(Exercise brief) When the string "computer" occurs in a line of the records, show that line.

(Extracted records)
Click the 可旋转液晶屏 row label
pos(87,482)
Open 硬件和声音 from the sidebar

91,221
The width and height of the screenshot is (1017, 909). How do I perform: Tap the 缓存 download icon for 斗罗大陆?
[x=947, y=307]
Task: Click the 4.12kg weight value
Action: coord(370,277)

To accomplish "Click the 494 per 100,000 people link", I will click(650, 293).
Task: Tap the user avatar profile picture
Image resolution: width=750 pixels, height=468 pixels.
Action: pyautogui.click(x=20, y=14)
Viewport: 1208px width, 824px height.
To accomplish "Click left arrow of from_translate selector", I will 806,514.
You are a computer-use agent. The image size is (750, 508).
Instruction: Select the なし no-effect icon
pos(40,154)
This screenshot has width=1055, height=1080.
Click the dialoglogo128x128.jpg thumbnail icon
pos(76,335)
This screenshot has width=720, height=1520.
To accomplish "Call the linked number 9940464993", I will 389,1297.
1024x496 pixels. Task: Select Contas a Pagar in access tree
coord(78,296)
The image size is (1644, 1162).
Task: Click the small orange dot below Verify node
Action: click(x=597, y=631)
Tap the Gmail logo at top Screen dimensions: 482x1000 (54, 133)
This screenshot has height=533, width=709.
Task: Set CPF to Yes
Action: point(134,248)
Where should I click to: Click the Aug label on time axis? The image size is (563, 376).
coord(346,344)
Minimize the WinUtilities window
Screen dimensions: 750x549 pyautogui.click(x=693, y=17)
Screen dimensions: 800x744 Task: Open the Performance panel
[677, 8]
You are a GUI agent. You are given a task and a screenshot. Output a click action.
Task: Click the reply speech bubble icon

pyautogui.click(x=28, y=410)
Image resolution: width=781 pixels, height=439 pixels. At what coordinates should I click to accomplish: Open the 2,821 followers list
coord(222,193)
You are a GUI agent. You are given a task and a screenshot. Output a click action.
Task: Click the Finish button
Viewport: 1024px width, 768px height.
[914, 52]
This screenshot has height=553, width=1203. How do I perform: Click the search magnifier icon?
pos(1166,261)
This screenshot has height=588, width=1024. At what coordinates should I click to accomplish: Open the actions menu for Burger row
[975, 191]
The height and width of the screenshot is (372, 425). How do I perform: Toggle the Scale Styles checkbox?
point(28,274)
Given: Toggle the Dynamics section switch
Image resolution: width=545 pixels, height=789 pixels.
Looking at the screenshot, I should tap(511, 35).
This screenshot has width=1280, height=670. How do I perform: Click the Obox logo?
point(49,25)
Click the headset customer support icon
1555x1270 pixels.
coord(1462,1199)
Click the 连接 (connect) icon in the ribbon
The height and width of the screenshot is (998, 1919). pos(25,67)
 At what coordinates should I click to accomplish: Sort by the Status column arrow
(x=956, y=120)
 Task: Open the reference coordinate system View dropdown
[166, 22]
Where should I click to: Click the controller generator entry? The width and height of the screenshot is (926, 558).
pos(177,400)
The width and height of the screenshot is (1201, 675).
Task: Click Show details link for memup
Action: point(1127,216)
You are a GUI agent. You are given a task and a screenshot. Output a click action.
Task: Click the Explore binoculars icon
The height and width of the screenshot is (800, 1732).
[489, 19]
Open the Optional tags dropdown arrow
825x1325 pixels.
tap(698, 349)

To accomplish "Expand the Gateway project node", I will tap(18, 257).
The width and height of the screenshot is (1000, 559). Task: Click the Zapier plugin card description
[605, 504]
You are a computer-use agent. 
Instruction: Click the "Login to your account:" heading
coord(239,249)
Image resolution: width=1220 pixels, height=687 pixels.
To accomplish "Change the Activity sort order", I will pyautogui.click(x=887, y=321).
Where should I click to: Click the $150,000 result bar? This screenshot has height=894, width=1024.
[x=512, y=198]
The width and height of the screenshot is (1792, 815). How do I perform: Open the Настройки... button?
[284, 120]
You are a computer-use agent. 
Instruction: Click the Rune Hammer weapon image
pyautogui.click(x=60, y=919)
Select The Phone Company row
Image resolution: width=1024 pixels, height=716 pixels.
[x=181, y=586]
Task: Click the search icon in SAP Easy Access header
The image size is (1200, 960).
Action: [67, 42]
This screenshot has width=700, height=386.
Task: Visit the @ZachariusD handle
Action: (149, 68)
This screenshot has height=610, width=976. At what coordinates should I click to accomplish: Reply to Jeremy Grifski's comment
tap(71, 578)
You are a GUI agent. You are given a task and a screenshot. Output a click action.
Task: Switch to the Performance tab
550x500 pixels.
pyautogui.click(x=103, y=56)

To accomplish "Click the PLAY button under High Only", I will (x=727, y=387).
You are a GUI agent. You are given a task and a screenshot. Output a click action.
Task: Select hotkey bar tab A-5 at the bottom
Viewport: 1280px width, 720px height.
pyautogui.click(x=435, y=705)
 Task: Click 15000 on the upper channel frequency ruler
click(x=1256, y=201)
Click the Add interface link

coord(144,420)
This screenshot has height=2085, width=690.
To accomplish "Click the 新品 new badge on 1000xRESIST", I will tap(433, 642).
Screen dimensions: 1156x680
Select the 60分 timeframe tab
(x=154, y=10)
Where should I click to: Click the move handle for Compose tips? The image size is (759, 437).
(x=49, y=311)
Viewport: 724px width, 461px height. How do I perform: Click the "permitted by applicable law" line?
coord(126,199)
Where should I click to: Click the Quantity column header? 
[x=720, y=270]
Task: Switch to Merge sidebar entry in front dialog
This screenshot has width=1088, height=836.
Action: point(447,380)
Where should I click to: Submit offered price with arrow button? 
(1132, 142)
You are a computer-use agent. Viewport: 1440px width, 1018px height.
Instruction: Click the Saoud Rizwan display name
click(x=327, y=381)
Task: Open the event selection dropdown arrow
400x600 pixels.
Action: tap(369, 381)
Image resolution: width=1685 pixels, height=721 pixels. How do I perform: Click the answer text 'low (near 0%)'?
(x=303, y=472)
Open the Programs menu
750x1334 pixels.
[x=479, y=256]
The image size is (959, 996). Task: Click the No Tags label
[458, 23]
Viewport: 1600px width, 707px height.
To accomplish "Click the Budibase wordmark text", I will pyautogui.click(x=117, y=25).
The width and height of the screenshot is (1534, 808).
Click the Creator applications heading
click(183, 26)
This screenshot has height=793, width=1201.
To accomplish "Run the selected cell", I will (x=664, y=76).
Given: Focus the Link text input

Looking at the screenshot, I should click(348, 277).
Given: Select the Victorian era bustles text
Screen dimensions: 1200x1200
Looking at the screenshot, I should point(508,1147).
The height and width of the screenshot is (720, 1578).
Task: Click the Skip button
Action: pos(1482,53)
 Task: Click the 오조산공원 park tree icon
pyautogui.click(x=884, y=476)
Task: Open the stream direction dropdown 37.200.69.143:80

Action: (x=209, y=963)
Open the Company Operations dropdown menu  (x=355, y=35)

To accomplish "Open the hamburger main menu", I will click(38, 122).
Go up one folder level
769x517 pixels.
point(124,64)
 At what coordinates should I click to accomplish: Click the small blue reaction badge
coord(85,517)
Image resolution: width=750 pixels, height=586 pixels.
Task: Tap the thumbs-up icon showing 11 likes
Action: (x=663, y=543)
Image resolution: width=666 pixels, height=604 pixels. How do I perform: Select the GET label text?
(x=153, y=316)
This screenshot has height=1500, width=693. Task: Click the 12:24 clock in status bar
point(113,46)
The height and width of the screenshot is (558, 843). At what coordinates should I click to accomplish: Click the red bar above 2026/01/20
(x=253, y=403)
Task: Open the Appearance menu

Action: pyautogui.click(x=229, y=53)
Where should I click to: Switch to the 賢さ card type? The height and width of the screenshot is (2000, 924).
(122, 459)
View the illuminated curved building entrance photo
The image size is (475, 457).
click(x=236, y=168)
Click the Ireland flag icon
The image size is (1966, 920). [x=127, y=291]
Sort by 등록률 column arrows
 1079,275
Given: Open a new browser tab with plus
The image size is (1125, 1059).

(Your response)
You are a computer-use agent. The image size is (750, 508).
You are a computer-use agent. 
You are a computer-use agent. 
You are a computer-use agent. Viewport: 1440px width, 1018px height.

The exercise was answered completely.